The second type of treatment is individual therapy. Although individual psychotherapy is not the therapy of choice for eating disorders, it may be an addition to a comprehensive treatment approach when underlying psychological problems are contributing to the maladaptive behaviors. In this therapy, therapists encourage clients to explore unresolved conflicts and to recognize the maladaptive eating behaviors as defense mechanisms used to ease the emotional pain.
The third treatment is family treatment. A more specific type of family treatment is the Maudsley Approach. This approach actively involves the family in each step of the process. Ninety percent of individuals showed improvement compared to 36% of those in individual therapies. This is conducted in an intensive outpatient program. There are three phases to the Maudsley Approach. The first phase focuses on weight restoration. This is where parents are actively engaged in establishing the rules and guidelines around eating. The second phase is where the control of maintaining weight gain is returned to the individual. Once the individual demonstrates the ability to maintain above 95% of ideal weight then they would move on to phase 3. The third phase focuses on assisting the individual to develop a healthy self-identity. This phase includes incorporating cognitive behavior therapy and dialectical behavior therapy skills. The last treatment modality is psychopharmacology. The medication fluoxetine has been found to be useful in the treatment of bulimia. This medication may decrease the craving for carbohydrates which then decreases the incidence of binge eating. High doses of selective serotonin reuptake inhibitors have demonstrated some effectiveness in promoting weight loss for patients with BED, but weight loss was temporary and weight gain occurred after the medication was discontinued.
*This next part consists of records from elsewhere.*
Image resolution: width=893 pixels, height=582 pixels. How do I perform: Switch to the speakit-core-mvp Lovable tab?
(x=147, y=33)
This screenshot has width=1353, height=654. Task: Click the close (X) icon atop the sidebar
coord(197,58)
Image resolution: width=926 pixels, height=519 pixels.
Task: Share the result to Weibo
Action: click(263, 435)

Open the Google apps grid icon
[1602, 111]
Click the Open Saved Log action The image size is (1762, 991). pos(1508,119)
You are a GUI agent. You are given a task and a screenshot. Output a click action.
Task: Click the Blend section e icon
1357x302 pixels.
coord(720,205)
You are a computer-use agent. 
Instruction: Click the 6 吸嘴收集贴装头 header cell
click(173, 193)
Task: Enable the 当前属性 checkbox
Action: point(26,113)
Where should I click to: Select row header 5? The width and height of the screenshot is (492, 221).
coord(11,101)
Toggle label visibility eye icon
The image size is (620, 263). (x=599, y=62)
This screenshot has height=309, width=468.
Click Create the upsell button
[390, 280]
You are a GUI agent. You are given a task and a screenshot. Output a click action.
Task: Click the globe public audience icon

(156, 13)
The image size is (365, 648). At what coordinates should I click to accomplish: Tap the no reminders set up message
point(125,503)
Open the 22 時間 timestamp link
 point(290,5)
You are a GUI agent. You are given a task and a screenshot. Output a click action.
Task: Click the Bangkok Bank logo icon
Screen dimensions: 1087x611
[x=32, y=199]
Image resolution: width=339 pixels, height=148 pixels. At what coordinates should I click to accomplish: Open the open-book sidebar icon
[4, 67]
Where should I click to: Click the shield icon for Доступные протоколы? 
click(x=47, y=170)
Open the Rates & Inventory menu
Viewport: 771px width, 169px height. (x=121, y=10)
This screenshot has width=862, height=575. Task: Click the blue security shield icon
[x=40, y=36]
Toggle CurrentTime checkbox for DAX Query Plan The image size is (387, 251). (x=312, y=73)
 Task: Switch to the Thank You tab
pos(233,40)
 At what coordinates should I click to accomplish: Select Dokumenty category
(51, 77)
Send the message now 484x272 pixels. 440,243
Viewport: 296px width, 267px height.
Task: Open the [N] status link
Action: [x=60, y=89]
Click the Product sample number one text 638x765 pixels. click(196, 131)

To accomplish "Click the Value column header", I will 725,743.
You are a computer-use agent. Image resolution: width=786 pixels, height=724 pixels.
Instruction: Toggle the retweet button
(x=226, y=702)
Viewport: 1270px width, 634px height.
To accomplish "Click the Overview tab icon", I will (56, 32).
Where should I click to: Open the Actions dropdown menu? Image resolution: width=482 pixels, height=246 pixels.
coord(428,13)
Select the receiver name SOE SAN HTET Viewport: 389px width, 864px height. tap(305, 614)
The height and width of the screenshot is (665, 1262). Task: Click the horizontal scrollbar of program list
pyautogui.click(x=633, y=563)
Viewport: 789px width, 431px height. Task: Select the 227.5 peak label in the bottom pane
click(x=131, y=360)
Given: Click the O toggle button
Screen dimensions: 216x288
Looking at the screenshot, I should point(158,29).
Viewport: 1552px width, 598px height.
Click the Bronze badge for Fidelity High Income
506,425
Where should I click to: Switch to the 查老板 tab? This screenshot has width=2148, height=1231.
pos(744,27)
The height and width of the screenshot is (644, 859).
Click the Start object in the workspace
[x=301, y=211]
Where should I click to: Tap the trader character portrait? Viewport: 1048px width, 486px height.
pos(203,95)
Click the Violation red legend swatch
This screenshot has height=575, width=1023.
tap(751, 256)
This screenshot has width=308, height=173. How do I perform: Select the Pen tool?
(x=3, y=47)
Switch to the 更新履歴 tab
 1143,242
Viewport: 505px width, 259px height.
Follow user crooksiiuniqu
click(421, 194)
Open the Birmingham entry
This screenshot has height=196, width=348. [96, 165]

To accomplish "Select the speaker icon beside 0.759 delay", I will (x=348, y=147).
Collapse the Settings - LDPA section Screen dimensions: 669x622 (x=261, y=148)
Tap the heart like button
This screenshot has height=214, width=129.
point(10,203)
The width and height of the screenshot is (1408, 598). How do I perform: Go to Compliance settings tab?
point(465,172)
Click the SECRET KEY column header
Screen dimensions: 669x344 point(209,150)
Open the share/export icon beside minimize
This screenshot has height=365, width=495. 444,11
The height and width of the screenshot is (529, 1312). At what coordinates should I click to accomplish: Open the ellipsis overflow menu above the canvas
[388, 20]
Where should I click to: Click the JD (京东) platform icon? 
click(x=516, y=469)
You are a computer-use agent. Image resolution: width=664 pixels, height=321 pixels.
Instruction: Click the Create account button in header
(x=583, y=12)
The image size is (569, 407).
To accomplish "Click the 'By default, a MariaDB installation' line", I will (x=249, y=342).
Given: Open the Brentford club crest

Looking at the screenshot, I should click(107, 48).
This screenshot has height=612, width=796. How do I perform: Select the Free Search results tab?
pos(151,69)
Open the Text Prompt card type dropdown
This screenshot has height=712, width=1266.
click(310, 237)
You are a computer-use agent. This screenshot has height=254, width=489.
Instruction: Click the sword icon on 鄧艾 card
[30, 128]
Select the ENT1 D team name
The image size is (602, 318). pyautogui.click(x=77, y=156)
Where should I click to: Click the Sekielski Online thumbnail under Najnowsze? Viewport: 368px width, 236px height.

Eating disorders are defined in the DSM-5 as a “persistent disturbance of eating or eating-related behavior that results in altered consumption or absorptions of food and that significantly impairs physical health or psychosocial functioning”. These disorders can sometimes be overlooked by society, and called a “cry for attention” or a “fake disorder”. The truth of this disorder is that over thirty million people’s lives in the United States are impacted daily by these disorders, and every sixty-two minutes, at the minimum, one person dies as a result of a feeding or eating disorder. Although feeding and eating disorders come in many different forms and severities, every one of them has a possible cure when brought to attention in front of the right people. People with these disorders need the support of society to come forward and face their disorder head-on, and this all starts with awareness of how the disorders come about and overall how they can affect one’s life.